This is my first post although I have been lurking for quite some time and learning heaps from my fellow festoolians. I am expecting in the next few days a delivery of parts to build a large MFT using ideas from FOG and will post some pics when I finish.

This is not a festool question but I thought those with much more experience, especially the trim experts, might be able to help with some advice.

I am about to start installing architraves and skirtings in my new home which has a steel frame.

I purchased (a long time ago) Pacific maple mouldings in a colonial style with a view to a stain and varnish finish.

Problem is fixing the mouldings to the steel frame without the screw heads showing.

I did fit wood blocks into the bottom plate channel to fix the skirts and likewise around the door frames where possible so I could shoot fix with a nail gun. However in some places the door frames are solid steel RHS tube and the only way to fix to this is using drill point screws.

Even using screws with the small 'trim type' heads means rather large holes to fill which show up under the stained finish. I have also experimented with using wood plugs to cover the screw holes but find these still leave a distinct circle outline where the stain has penetrated the grain at the edge of the hole.

Can anyone suggest a method of fixing that would not show through the stain and varnish finish or should I give up and just paint.

I really prefer the appearance of stain but if I can't hide the screw holes the whole effect would look cheap and shoddy. Any ideas ?
 
If you can't use panel adhesive (e.g. liquid nails, or loctite)  I'd cut out and inch or so strip of drywall in several places where the molding is going and screw some small strips in place.  Then just use the appropriate length finish nails to attach your molding to those strips.

Chris...
 
Peter,
Select a pin nail that is no longer than the thickness of the drywall and the molding combined, drive the nail at a 45 deg. followed by a second nail shot close to the first one, but this time going in the opposite direction. The nails should cross over themselves. This technique will hold the molding in place until the glue has had time to dry.
I use silicone to hold wood to drywall because it sticks well and is flexible, If you decide to use construction adhesive it will dry very hard, so if the molding is bumped or struck, the brittle glue will pull the drywall paper of the gypsum, which is the weakest link. Silicone has some "give".
You could try to brace the molding too.
Chris' idea works the best though, but its allot of work because you will be running plywood strapping, that is screwed to the studs, behind all the moldings.
Good luck,

Mirko
 
I use panel adhesive & an air finish nailer that shoots 15ga nails. I shoot the nails into the steel studs. I know of finishers that use only the air nails. The nails do hold well in the steel studs but I use the panel adhesive because I do not like getting call backs.
 
chrisrosenb said:
I use panel adhesive & an air finish nailer that shoots 15ga nails. I shoot the nails into the steel studs. I know of finishers that use only the air nails. The nails do hold well in the steel studs but I use the panel adhesive because I do not like getting call backs.

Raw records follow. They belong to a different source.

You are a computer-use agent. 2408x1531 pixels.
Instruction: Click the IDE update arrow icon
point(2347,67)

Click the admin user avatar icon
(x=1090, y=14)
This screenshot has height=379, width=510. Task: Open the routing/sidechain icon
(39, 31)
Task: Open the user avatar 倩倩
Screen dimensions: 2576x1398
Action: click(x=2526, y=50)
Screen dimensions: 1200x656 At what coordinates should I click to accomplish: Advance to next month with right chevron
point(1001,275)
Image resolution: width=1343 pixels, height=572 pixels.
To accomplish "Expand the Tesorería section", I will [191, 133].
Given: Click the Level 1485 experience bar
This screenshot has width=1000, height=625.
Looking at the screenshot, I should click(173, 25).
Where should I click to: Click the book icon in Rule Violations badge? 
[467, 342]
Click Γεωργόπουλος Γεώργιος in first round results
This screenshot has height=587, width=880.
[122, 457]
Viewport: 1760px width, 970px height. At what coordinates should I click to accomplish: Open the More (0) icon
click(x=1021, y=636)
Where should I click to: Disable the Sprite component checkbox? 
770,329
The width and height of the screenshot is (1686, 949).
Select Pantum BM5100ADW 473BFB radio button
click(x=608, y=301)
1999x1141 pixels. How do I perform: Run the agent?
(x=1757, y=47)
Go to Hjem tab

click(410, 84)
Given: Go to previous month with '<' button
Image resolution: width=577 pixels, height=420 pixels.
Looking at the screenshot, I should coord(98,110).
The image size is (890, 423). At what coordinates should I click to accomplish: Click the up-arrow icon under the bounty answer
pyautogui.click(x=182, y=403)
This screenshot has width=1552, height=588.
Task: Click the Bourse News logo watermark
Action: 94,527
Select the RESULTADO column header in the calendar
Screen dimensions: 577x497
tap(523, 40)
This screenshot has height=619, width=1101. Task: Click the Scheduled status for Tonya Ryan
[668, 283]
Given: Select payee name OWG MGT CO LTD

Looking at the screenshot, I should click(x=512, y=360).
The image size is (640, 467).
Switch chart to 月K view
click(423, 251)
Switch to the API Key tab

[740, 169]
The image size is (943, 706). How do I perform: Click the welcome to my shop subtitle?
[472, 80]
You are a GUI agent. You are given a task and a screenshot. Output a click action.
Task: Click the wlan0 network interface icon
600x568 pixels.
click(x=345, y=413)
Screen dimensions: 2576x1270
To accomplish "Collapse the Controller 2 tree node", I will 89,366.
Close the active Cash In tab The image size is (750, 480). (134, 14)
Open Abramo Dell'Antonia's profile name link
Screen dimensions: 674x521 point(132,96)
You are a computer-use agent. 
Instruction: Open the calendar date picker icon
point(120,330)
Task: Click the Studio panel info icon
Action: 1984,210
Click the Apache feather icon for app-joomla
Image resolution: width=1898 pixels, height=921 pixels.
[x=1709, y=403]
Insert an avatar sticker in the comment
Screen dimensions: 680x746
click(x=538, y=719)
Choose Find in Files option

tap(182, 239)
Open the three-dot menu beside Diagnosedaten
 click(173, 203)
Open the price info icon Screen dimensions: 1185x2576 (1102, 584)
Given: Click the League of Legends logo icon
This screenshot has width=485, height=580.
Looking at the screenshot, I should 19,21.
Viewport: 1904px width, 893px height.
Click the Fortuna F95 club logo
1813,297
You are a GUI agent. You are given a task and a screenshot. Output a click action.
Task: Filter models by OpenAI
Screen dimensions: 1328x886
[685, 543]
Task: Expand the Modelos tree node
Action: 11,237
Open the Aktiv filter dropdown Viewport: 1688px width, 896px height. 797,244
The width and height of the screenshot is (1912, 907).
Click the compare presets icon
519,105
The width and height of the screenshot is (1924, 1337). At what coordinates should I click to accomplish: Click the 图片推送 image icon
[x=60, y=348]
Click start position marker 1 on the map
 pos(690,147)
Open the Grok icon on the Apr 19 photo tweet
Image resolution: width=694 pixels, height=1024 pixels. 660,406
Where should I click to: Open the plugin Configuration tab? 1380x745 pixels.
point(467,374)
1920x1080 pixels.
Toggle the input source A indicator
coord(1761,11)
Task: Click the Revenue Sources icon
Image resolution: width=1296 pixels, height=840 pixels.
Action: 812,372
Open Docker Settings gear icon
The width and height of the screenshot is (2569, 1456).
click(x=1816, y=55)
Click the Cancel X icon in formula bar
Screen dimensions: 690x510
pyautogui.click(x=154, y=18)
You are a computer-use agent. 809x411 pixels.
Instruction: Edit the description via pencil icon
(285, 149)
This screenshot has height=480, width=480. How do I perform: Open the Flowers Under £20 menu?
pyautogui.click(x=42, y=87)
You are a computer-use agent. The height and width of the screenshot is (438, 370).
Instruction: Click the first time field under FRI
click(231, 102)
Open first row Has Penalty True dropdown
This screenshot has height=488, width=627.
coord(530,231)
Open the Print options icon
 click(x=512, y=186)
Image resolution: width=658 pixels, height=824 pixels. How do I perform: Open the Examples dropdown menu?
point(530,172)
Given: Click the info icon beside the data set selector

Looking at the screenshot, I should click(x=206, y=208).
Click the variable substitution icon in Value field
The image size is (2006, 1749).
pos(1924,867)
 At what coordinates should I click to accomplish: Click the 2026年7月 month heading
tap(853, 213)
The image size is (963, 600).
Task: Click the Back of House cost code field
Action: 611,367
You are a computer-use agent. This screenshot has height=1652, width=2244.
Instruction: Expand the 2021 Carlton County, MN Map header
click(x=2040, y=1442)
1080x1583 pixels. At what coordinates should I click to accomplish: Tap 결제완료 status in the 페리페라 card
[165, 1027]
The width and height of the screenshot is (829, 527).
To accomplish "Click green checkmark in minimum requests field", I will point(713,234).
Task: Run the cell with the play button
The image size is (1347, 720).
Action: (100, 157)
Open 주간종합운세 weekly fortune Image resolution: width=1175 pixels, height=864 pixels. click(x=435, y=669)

I agree 100% with this. I've run miles of trim on steel framed walls with 15ga nail guns and adhesive. Never have a problem. Mirko has an excellent point about the silicone though. Silicone is better in a lot of ways. I don't see Silicone getting used very often for cost reasons though.

Only thing I wonder about here is the gauge of the steel being used (I don't claim to be well versed in construction practices down under). 15 ga guns work perfectly with 20 or 25 ga studs. However, anything thicker than that and the nails just deflect instead of puncturing the steel.